Black Forest Ham and Cheese Rolls
From Dan Lepard.

  •  100g rye flour
  • 300g white flour
  • 7g instant yeast
  • 3/4 tsp salt
  • 1 small onion, finely chopped
  • 2 tsp caraway seeds
  • 50g unsalted butter
  • 150ml water
  • 1 egg, beaten
  • Mustard (Dan Lepard says whole grain but I used Dijon)
  • Emmenthal cheese
  • Black Forest ham, chopped
  1. Combine the two flours, yeast and salt in a mixing bowl.
  2. Fry the onion and caraway seeds in the butter until soft. Remove from the heat, stir in the water and beaten egg, and pour into the flour. Mix to a soft dough, ensuring that everything is well-combined and evenly distributed.
  3. Lightly oil a clean work surface.

Put the flours, yeast and salt in a mixing bowl and toss together. Gently fry the onion and seeds in the butter until soft, then remove from the heat, stir in the water and egg, and pour into the flour. Mix to a soft, even dough. Give the dough three light kneads on an oiled surface, spaced 10 minutes apart, then leave to rise for 30 minutes.
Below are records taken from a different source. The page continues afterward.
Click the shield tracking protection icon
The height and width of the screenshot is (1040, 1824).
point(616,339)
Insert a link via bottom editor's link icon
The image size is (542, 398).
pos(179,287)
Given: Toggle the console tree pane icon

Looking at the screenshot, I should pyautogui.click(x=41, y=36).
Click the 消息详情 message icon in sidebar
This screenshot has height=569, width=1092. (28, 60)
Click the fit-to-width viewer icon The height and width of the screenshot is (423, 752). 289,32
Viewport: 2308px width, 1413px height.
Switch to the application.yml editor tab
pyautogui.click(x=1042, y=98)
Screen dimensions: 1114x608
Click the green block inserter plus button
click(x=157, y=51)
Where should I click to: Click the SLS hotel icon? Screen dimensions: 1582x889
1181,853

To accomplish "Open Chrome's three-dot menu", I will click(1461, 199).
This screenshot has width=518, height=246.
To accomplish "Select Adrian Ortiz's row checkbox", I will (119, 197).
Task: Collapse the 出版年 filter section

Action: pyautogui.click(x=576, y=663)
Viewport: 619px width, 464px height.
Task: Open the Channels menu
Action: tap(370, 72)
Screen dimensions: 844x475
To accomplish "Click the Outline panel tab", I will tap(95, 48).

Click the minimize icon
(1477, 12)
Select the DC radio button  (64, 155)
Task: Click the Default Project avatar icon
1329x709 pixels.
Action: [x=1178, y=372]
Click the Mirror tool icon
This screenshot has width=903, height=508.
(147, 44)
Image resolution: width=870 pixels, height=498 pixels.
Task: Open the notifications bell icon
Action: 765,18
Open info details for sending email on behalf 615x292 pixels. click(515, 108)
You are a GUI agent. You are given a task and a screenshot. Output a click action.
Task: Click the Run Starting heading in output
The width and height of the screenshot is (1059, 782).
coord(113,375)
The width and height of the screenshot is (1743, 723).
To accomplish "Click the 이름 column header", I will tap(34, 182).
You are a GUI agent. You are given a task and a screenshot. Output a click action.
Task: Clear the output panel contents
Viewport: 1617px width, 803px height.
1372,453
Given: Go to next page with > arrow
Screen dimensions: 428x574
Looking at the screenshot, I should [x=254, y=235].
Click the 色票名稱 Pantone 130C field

Roll the dough to about 30cm square, spread with mustard, then with a generous spread of grated cheese and chopped ham. Roll up tightly, cut into a dozen sections, then lay these overlapping on a tray, in either a ring or two strips. Cover and leave for an hour to 90 minutes to rise, then bake at 240C (220C fan-assisted)/465F/gas mark 9 for 25-30 minutes, until golden and bubbling.

Baba a Louis Sticky Buns
From Roast Figs Sugar Snow, by Diana Henry

  • 75ml water, slightly warmer than body temperature
  • 1/2 tsp dried active yeast
  • 50ml maple syrup
  • 50g unsalted butter, melted
  • 1 large egg, beaten
  • 1/2 tsp salt
  • 450g plain flour

For the filling

  • 40g butter, melted
  • 1 TBS ground cinnamon
  • 50g dark brown soft sugar
  • 50ml maple syrup
  • 75g walnuts or pecans, roughly chopped
  • 50g rainsins

You will need a muffin tin, buttered, for this. The recipe supposedly makes 24 but I didn’t get that many out of it; perhaps practice makes perfect.

  1. Combine the water, yeast and 1 TBS maple syrup in a bowl. Leave in a warm place for 15 minutes until frothy
  2. Add the remaining syrup, melted butter, egg and salt to the yeast liquid.
  3. Place the flour in a large bowl and make a well in the middle. Pour the liquid mixture into the well and gradually bring all the flour into the liquids, working the dough so that everything is mixed well together. Knead for 10 minutes, then put in a lightly buttered bowl, cover, and leave in a warm place to rise until tripled in volume. Henry doesn’t suggest how long but depending on how warm the room is, 1-2 hours should do it.
  4. Preheat the oven to 170C. Knock back the dough and roll it onto a lightly floured surface to make a rectangle 38x25cm.
  5. Brush the dough with the melted butter for the filling. Sprinkle with the cinnamon and brown sugar and drizzle over the maple syrup. Scatter the nuts and raisins on top.
  6. Roll up the dough like a rug, from the long side. Gently stretch the roll with your hands until it is about 60cm long. Cut the roll into 5cm cylinders and place each cylinder in a buttered muffin tin.
  7. Bake in the preheated oven for 30 minutes – but check earlier because, as I said, mine were a bit too hard.
  8. When removing the buns from the oven, tip the muffin tins upside down onto a cooling rack over a roasting tin so that the excess melted sugar can be rescued – scoop it up and spread it onto the buns as they cool. I didn’t do this because there wasn’t any excess left after baking.